» ATTIVITÀ DA SVOLGERE
#1 Traduci in inglese questa frase del bando di concorso: «Non è consentita la partecipazione ad entrambe le sezioni.»
#2 Riporta tutti i dati del concorrente che il bando di concorso richiede su una sola delle copie inviate.

» TESTO FORNITO
%%

Possono partecipare autori con opere a tema libero purché inedite, scritte in lingua italiana. Le opere di autori stranieri dovranno essere accompagnate dalla traduzione.

  • L’iniziativa editoriale si articola in due sezioni:
    SEZIONE A: Poesia (Da 30 a 50 poesie raccolte in fascicolo).
    SEZIONE B: Narrativa (romanzo, saggio o raccolta di racconti non superiore alle 50 cartelle dattiloscritte).
  • Non è consentita la partecipazione ad entrambe le sezioni.
  • Le opere devono pervenire all’Associazione Culturale “Il Paese che non c’è” – via Sant’Alessandro, 32 – 24121 Bergamo, a mezzo posta prioritaria, entro la scadenza del 31 GENNAIO 2013.
  • Di ogni composizione devono essere inviate 3 (tre) copie dattiloscritte o fotocopiate purché leggibili. Solo una copia dovrà contenere nome, cognome, indirizzo e recapito telefonico ed email del concorrente.
  • Saranno scartate, senza che sia dovuta comunicazione al concorrente, quelle opere che non risponderanno a quanto richiesto nei precedenti articoli.
  • Le opere non saranno restituite. L’Associazione non è tenuta ad alcuna comunicazione sull’esito del concorso ai concorrenti non premiati o segnalati; i risultati del premio saranno resi noti mediante pubblicazione sulla stampa specializzata.

%%

» CONTENUTO DEL DATASET
%%

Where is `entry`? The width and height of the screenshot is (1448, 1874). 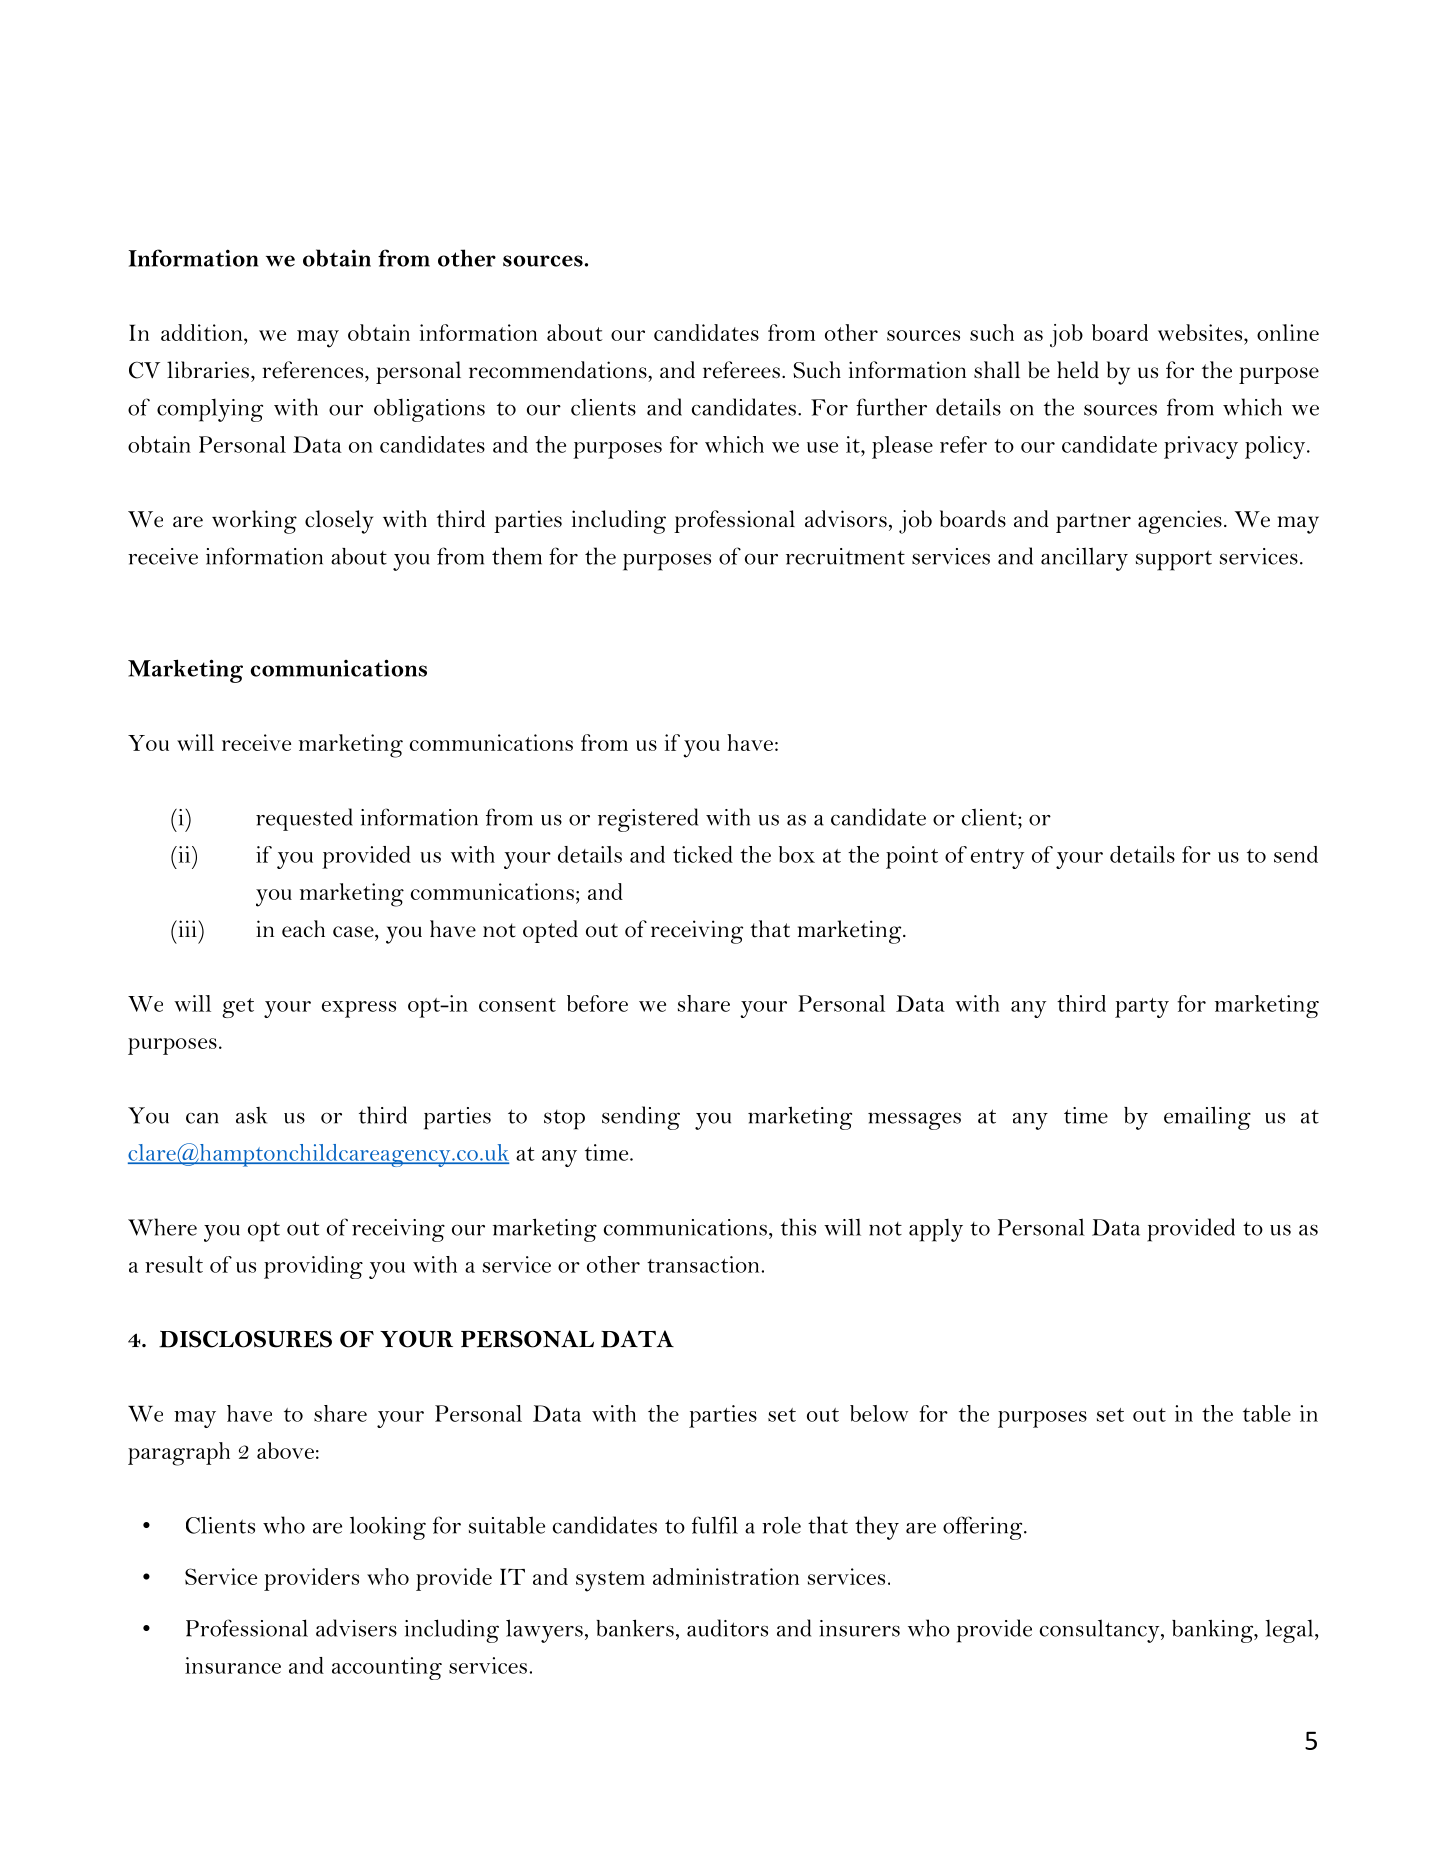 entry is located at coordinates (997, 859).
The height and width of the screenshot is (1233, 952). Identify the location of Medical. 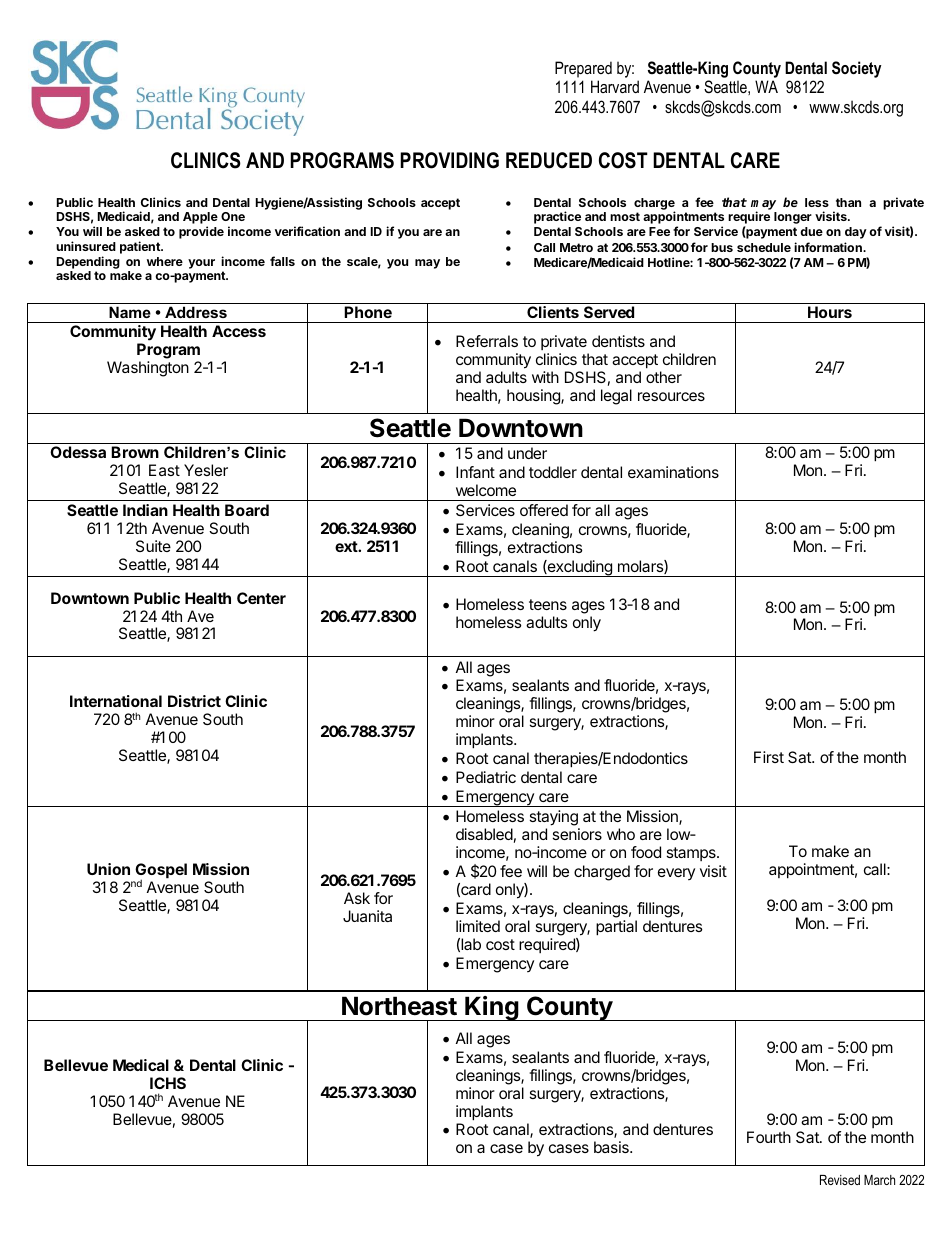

%%

» LE SOLUZIONI
#1 Participation in both sections is not permitted.

#2
- nome
- cognome
- indirizzo
- recapito telefonico
- email